Museum Hotel owner Chris Parkin featured in The Dominion yesterday and while I was reading, I couldn't help to wonder how different the article would be if an operator from another accommodation sector was featured.
When discussing Online Travel Agencies (OTAs), Mr Parkin accepts the 5 to 30 per cent commission rates and the delay in receiving funds once a guest checks out.
Mr Parkin willingly lists his hotel on all the OTAs and instead of wasting energy bagging them, he works with them and accepts that they are around to stay. The decision to be in this space is easy: "You can't afford not to be". He acknowledges the marketing costs that OTAs' invest and that they attract a different type of guest that rarely cancel.
There is mention of the thorny topic of rate parity (when OTAs have policies that prevent accommodation providers from offering lower prices direct to customers), which Mr Parkin respects, however to get around this trading restriction his hotel offers added-value packages on their own corporate website eg: offering breakfast or late checkouts for a token extra charge.
Interestingly, Mr Parkin claims that Museum Hotel currently source 25 to 30 per cent of bookings from OTAs and almost 20 per cent from online direct bookings. While apparently happy to work with OTAs, there is a strategy to drive customers to the hotel's website with the goal of increasing online sales to 50 per cent over the next few years by investing in the hotel's website and search engine optimization.
Is it surprising that there doesn't appear to be a focus on print advertising...?
While we are quick to defend an accommodation provider's rights to allow market demand to dictate tariff levels, we do not support apparent sloppy and unethical customer service.
It has been reported that in February this year, an English couple made a three-week booking at the Bond St Motor Lodge at $278 per week. It was reported that they were contacted a day later and told that the nightly room rate would be increased to $350 over the Rugby World Cup period. The English couple refused to pay and asked for their deposit back.
The English couple were contacted a week later by the manager of Bond St Motor Lodge and told that the tariff originally quoted was correct and an email was allegedly sent in March confirming the reservation.
Incredibly, it was claimed that the Bond St Motor Lodge again contacted the hapless English couple earlier this week, this time informing them that their reservation had been cancelled "because of a change in ownership and plans to refurbish rooms during their stay."
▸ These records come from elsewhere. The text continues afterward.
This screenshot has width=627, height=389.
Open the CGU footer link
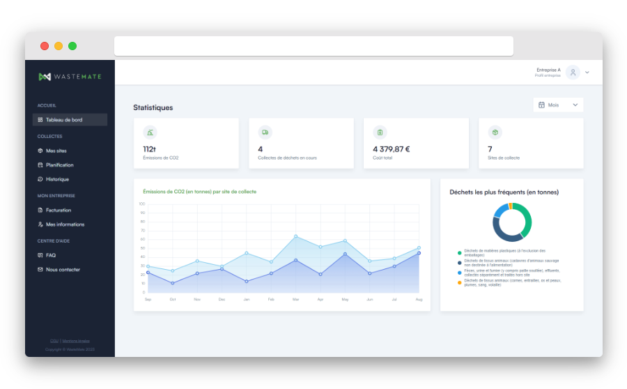(54, 341)
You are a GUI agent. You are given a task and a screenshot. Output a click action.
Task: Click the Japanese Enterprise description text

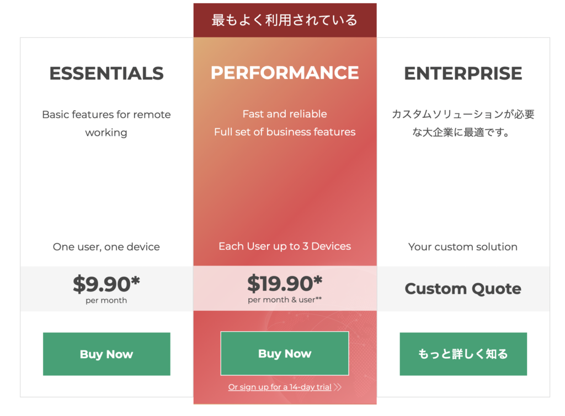pyautogui.click(x=463, y=123)
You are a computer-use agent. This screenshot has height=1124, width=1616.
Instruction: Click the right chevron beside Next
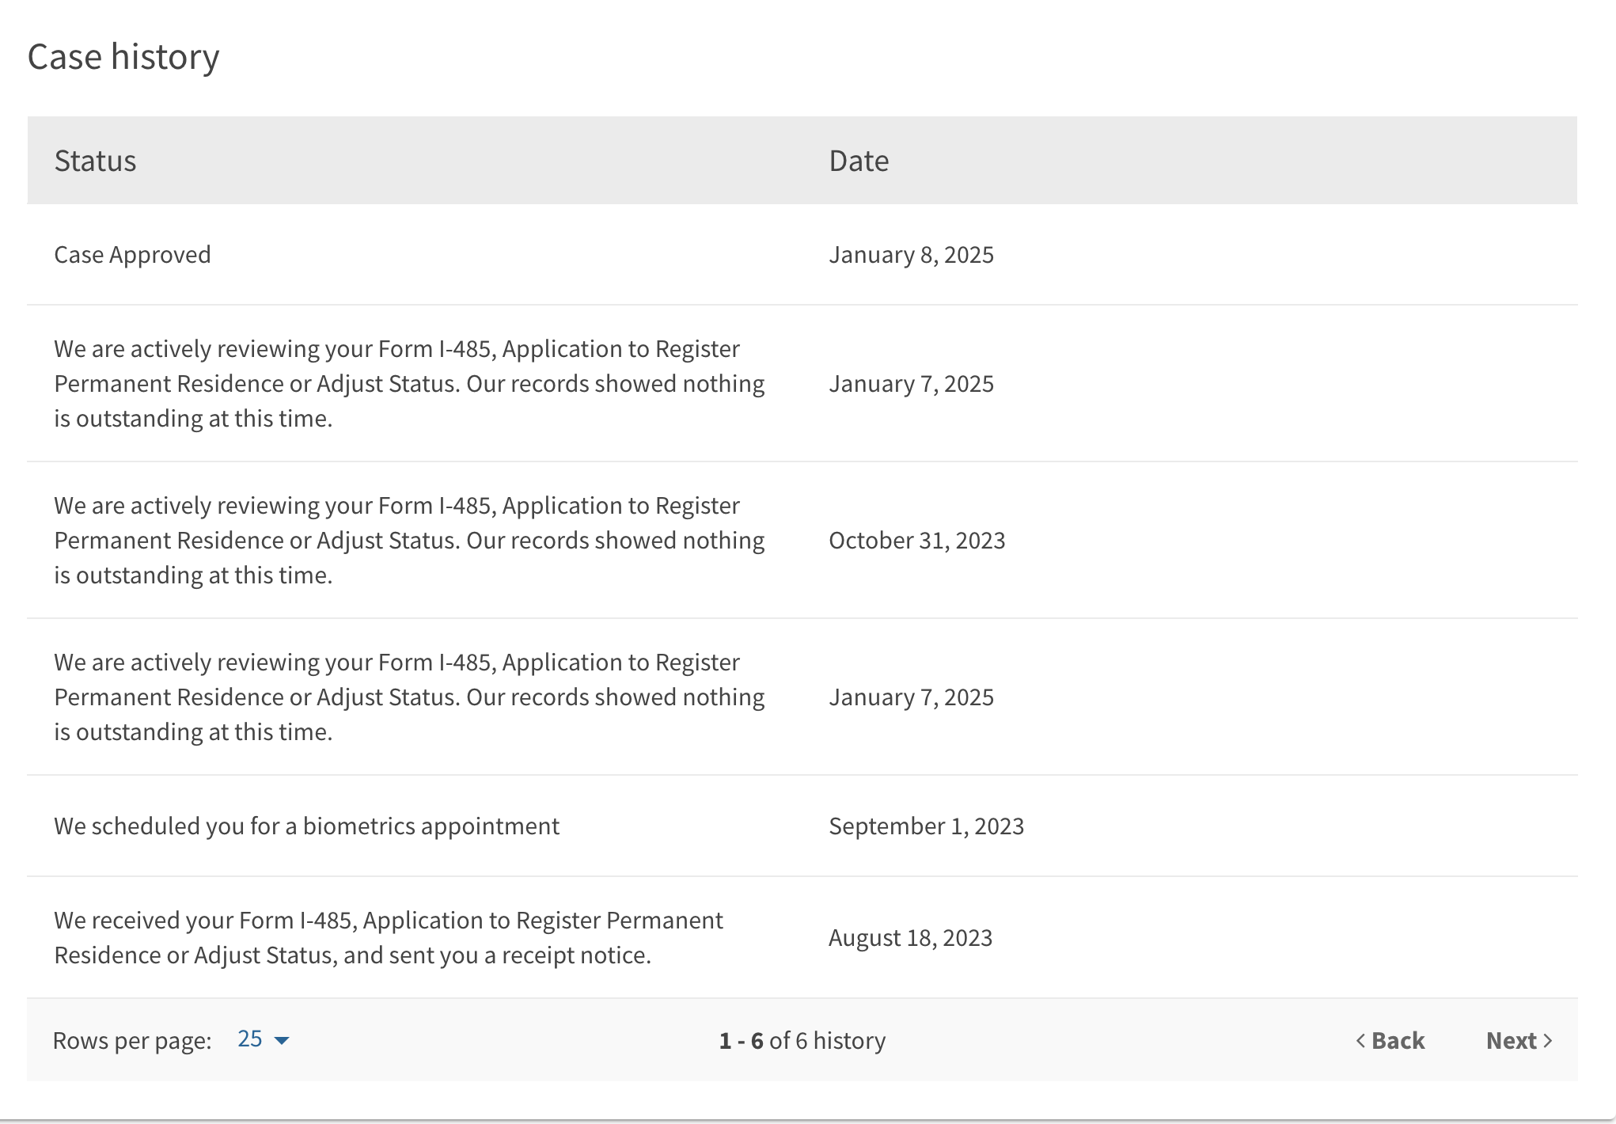tap(1548, 1040)
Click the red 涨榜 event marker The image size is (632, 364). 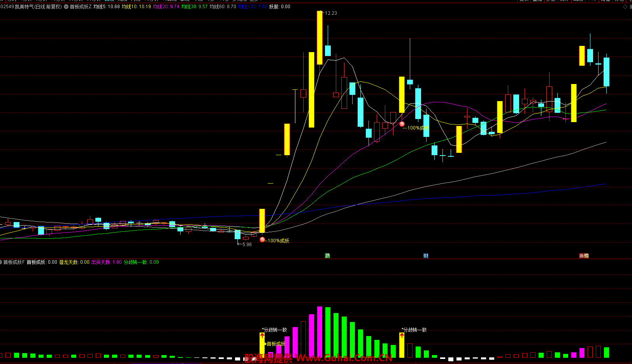[584, 256]
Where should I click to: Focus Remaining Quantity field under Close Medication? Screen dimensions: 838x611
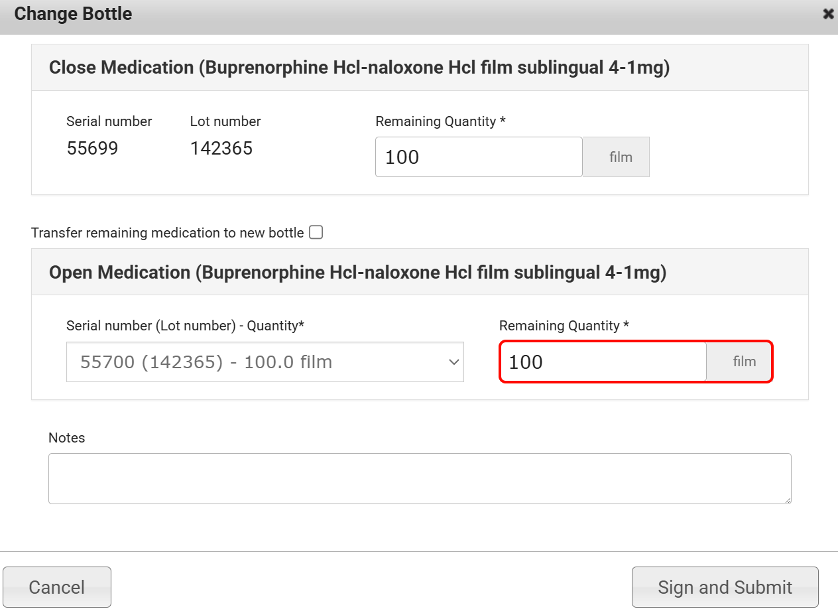point(478,157)
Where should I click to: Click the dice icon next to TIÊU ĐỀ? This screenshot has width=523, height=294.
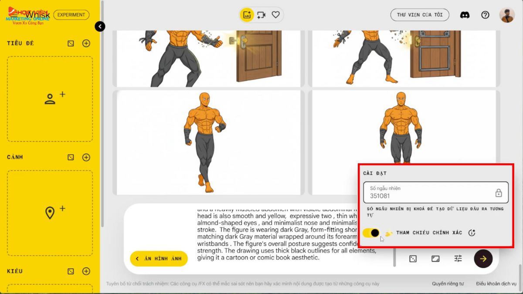pyautogui.click(x=71, y=43)
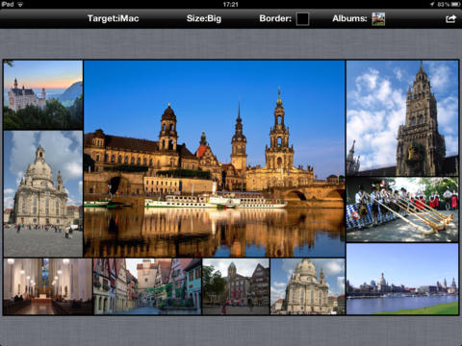Tap the Albums: label
Screen dimensions: 462x346
pyautogui.click(x=349, y=18)
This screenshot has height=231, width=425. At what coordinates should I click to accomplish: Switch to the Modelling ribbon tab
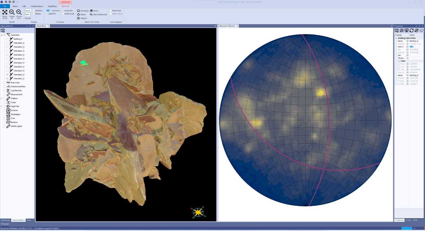(52, 6)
When asked to explain further, a representative from Bond St Motor Lodge reportedly said that "changes to office staff and management had caused confusion and refurbishments would be completed before the couple's stay, but they would need to pay a rate of $350 a night to keep their booking."
This is not a good look. The accommodation provider has apparently undersold one of its rooms and after a series of dyslexic communications has tried to embarrassingly back-out of the deal. Their qualification for doing so would appear to be somewhat flimsy and desperate.
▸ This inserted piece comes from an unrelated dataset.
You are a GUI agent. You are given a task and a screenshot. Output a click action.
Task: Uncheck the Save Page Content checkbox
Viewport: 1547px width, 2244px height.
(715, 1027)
As an accommodation provider, I can appreciate the anguish of stuffing-up and accepting a low yielding reservation, however the valuable lesson of the day is that you must swallow a rat and do what you say. In the accommodation business your word is your bond - even if a staff member gets it wrong.
The Bond St Motor Lodge appears to have paid a hefty price with their front page exposure, however it can not be underestimated the long term damage that could have occurred if this situation was played out in social media that includes the growing number of customer review sites.
This story should be used as the basis of a training module for accommodation providers in "How NOT to deal with customers."